The state's new role: From regulator to platform architect
This convergence of sovereign financial platforms, cognitive platforms and emerging platforms for logistics and energy grids constitutes the nascent architecture of 21st-century prosperity. In this landscape, the nation-state must evolve beyond its traditional roles as mere regulator or service provider into a strategic platform architect guided by what Emir Research terms the "Sovereign Triad":
1. Analytical foresight to identify which platform layers constitute strategic public goods essential for national resilience – separating technological hype from foundational leverage points through first-principles analysis
2. Catalytic capacity to de-risk platform creation through innovative public-private-platform partnerships: setting interoperable standards, providing anchor demand through strategic procurement, creating regulatory sandboxes and funding pre-competitive R&D in foundational technologies
3. Executional agility to orchestrate diverse stakeholders around shared platform goals – aligning incentives across corporations, start-ups, academia and civil society to ensure sovereign platforms deliver tangible value to SMEs, farmers and manufacturers rather than becoming white elephant projects
A new grammar of growth
The nations of the Global South should not be merely aspirants to a future designed by others. Often less encumbered by legacy industrial silos and possessing hard-won understanding of dependency's costs, we are uniquely positioned to pioneer a new grammar of global growth – one that is:
• Open by design, with protocols ensuring interoperability between sovereign architectures
• Equitable in structure, with built-in mechanisms to narrow asymmetries between early adopters and followers
• Sustainable by default, where efficiency per watt and per unit of embedded carbon is hardwired into platform design
• Centred on human agency, where technology enlarges rather than diminishes cognitive depth and creative capacity
This is not a call for autarky, but redesigning globalisation from a hub-and-spoke model centred on dominant foreign platforms to a multi-polar network of interconnected sovereign platforms. In this model, sovereignty is not isolation's end goal but the starting condition for meaningful, balanced cooperation.

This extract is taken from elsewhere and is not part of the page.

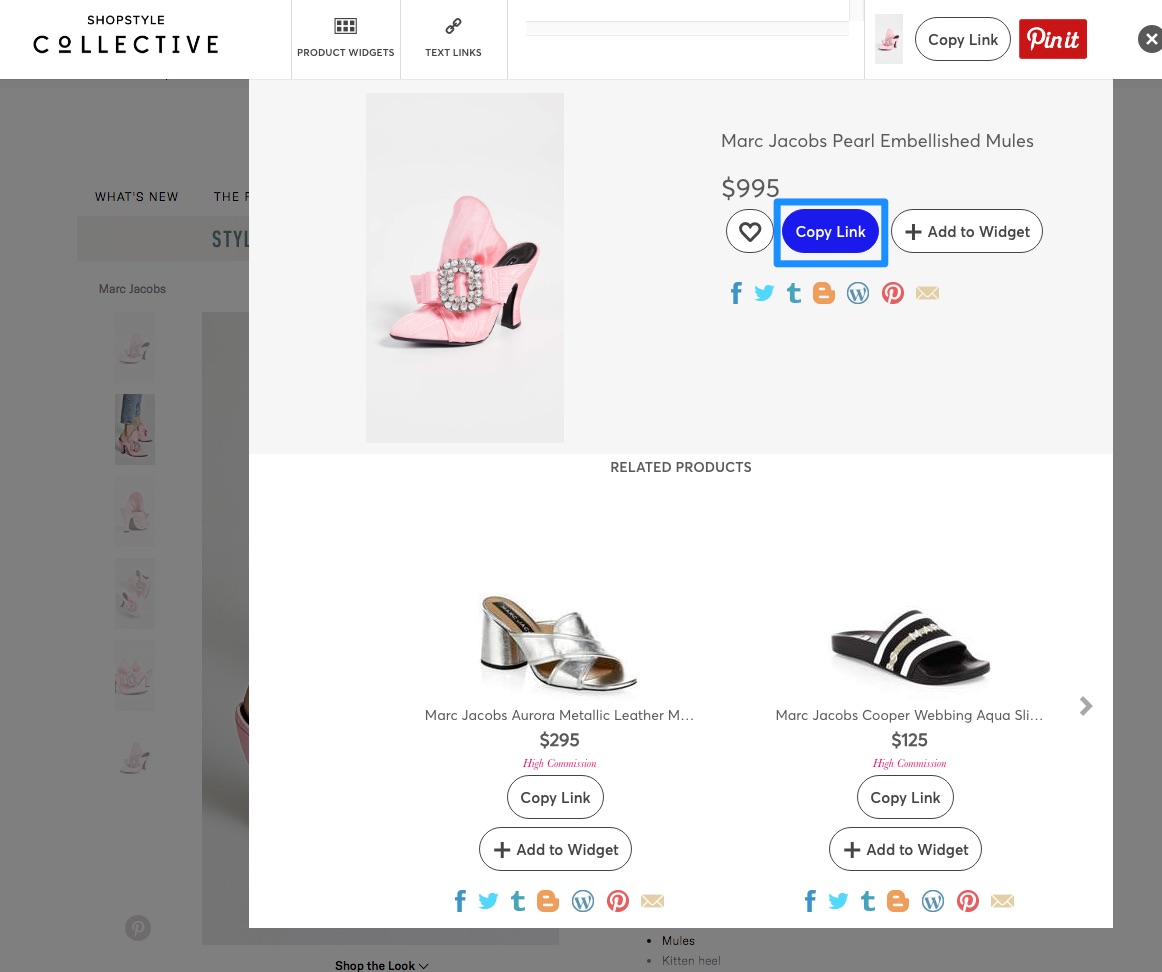Image resolution: width=1162 pixels, height=972 pixels.
Task: Pin the pearl mules on Pinterest
Action: [x=893, y=293]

Of course, Malaysia can continue treating platforms as mere commercial products or IT projects, repeating the DNB mistake across financial and cognitive domains. But we can also start finally seeing platforms as the foundational political and economic institutions of our century and begin architecting our sovereign participation in this new order, rather than becoming permanent tenants in a digital world designed without our interests in mind.
Dr Rais Hussin is the president/CEO of Emir Research, a think tank focused on strategic policy recommendations based on rigorous research.